Required work: In the data below, the copy begins at the line containing "Task: Select the 1M monthly timeframe" and runs through the last line; repeat those lines exactly, minus the pictures.

Records shown:
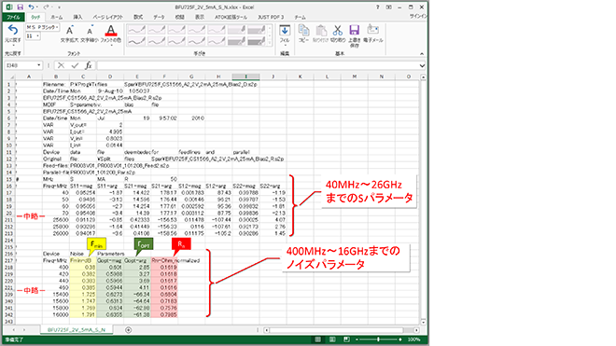This screenshot has width=616, height=346.
Task: Switch to Page Layout view in status bar
Action: click(332, 339)
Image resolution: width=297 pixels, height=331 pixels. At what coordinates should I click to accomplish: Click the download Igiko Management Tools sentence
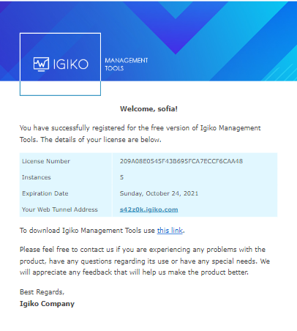[102, 231]
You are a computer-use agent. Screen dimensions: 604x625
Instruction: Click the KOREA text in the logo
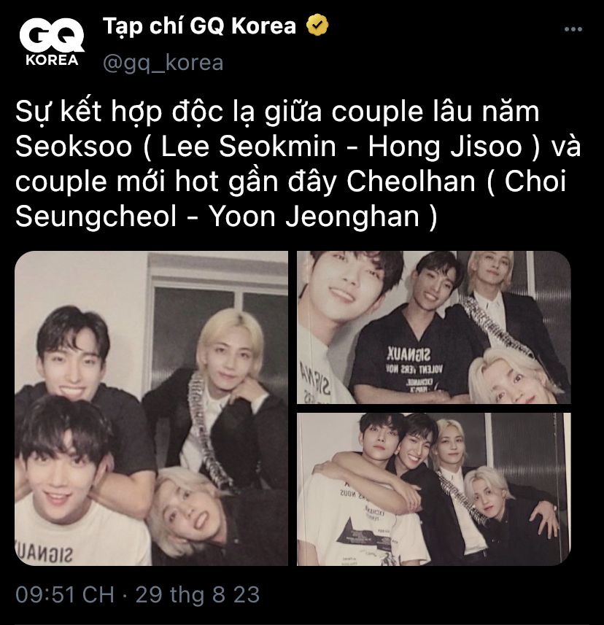point(52,61)
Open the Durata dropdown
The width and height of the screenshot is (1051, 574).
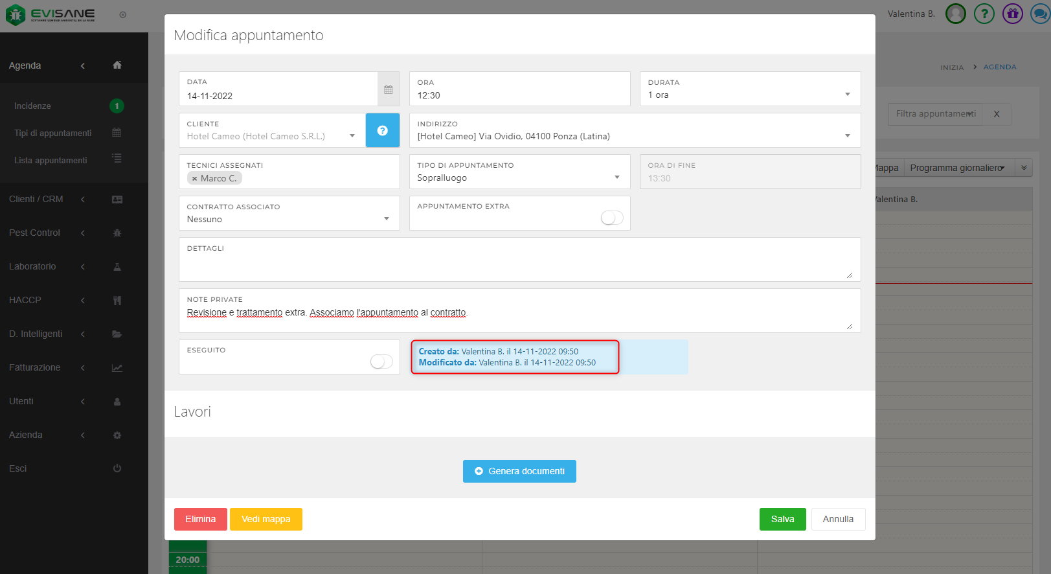point(750,95)
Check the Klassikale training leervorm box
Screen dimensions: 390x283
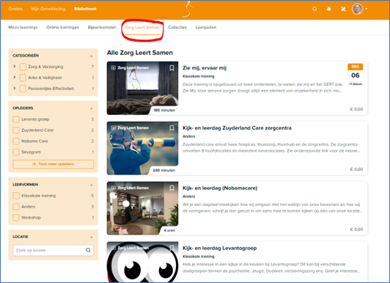pyautogui.click(x=16, y=196)
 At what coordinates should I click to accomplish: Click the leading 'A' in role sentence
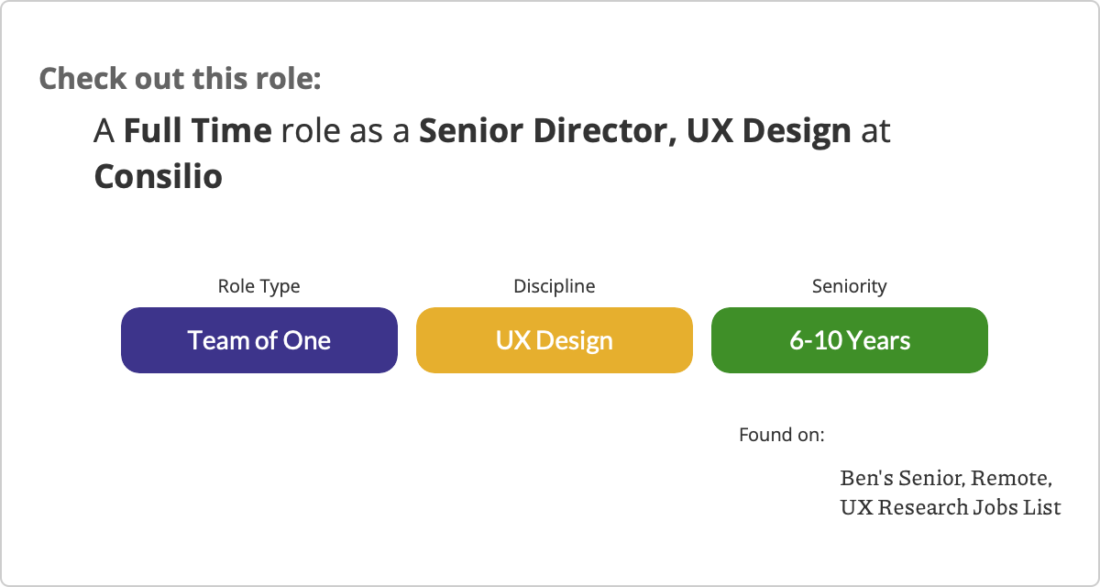pyautogui.click(x=105, y=131)
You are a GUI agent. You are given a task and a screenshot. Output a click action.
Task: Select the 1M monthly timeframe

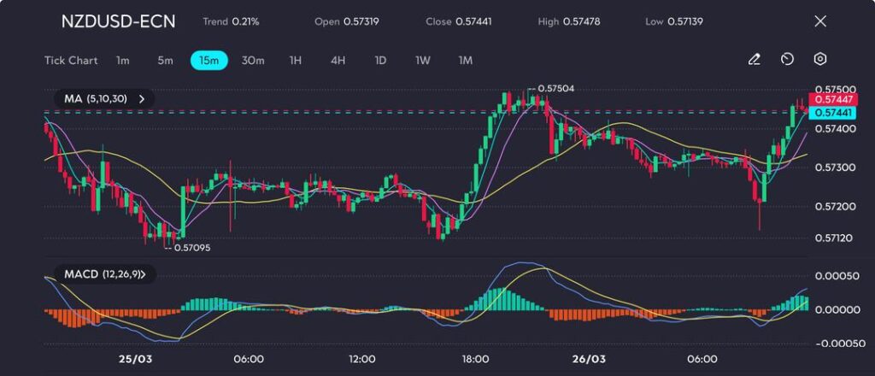[466, 61]
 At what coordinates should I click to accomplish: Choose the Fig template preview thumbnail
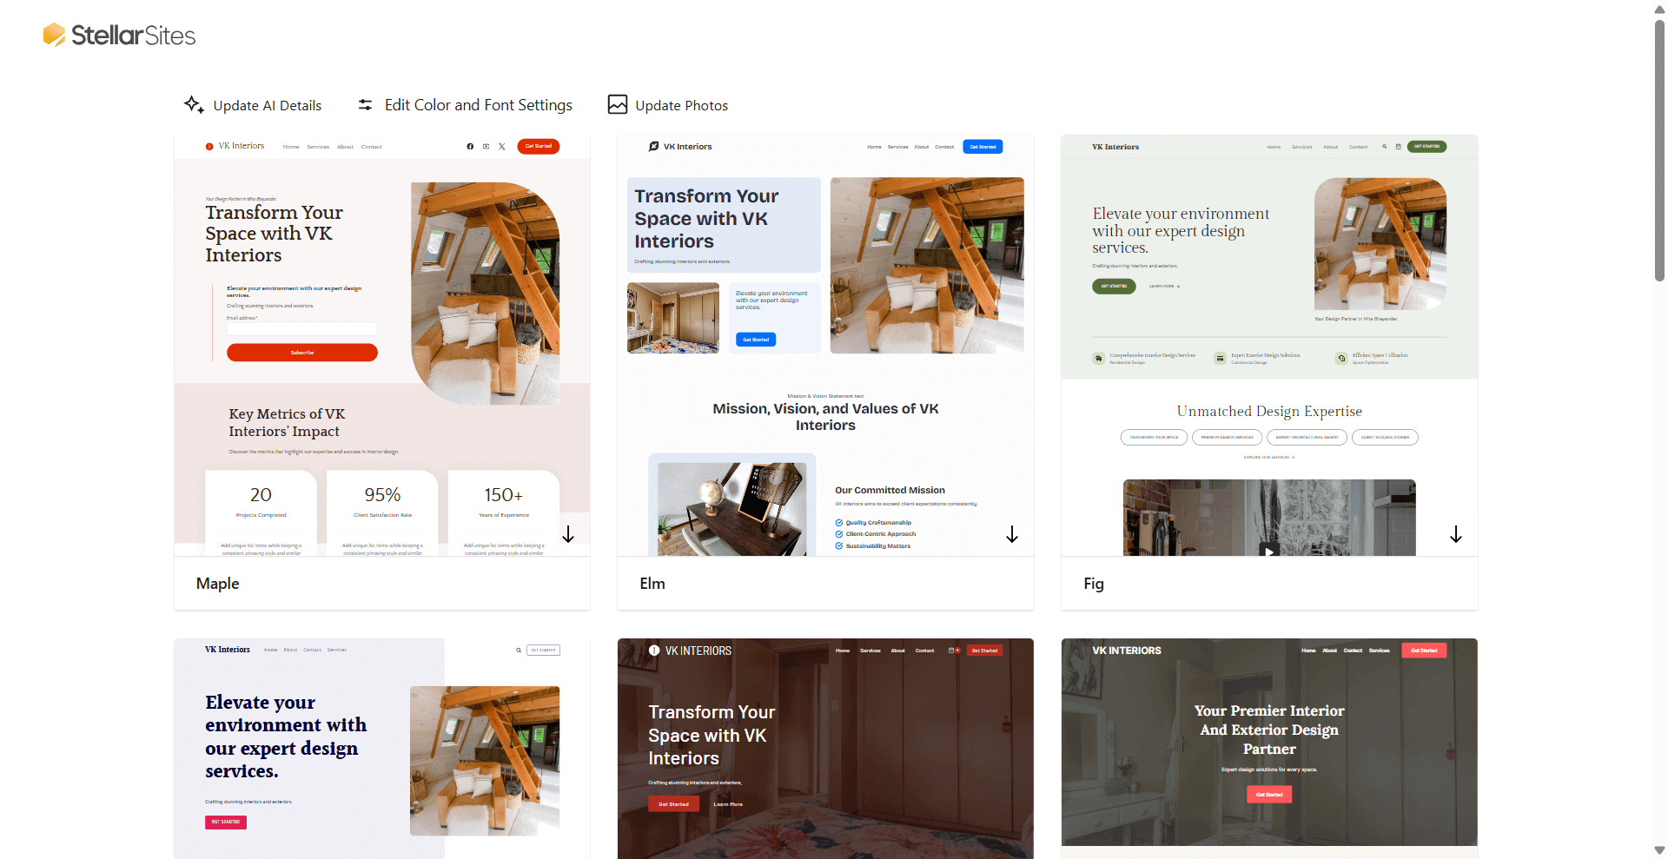click(1269, 347)
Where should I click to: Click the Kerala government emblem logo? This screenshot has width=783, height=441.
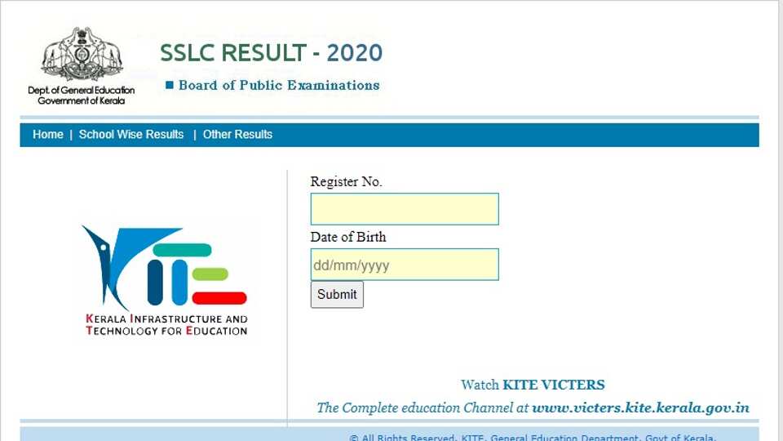(81, 55)
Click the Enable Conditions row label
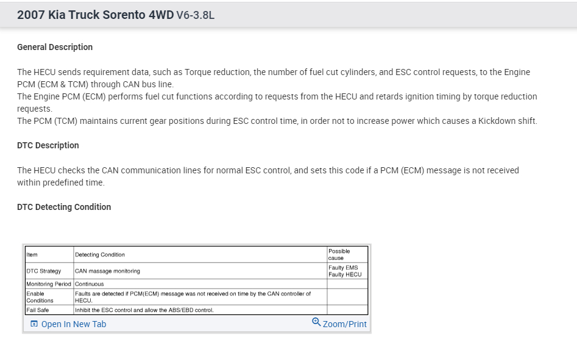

Result:
Task: Select the 1M monthly timeframe

[466, 61]
 At what coordinates should I click to accomplish: Choose the Fig template preview thumbnail
click(1269, 347)
Where should I click to: Click the Kerala government emblem logo? This screenshot has width=783, height=441.
(81, 55)
Click the Enable Conditions row label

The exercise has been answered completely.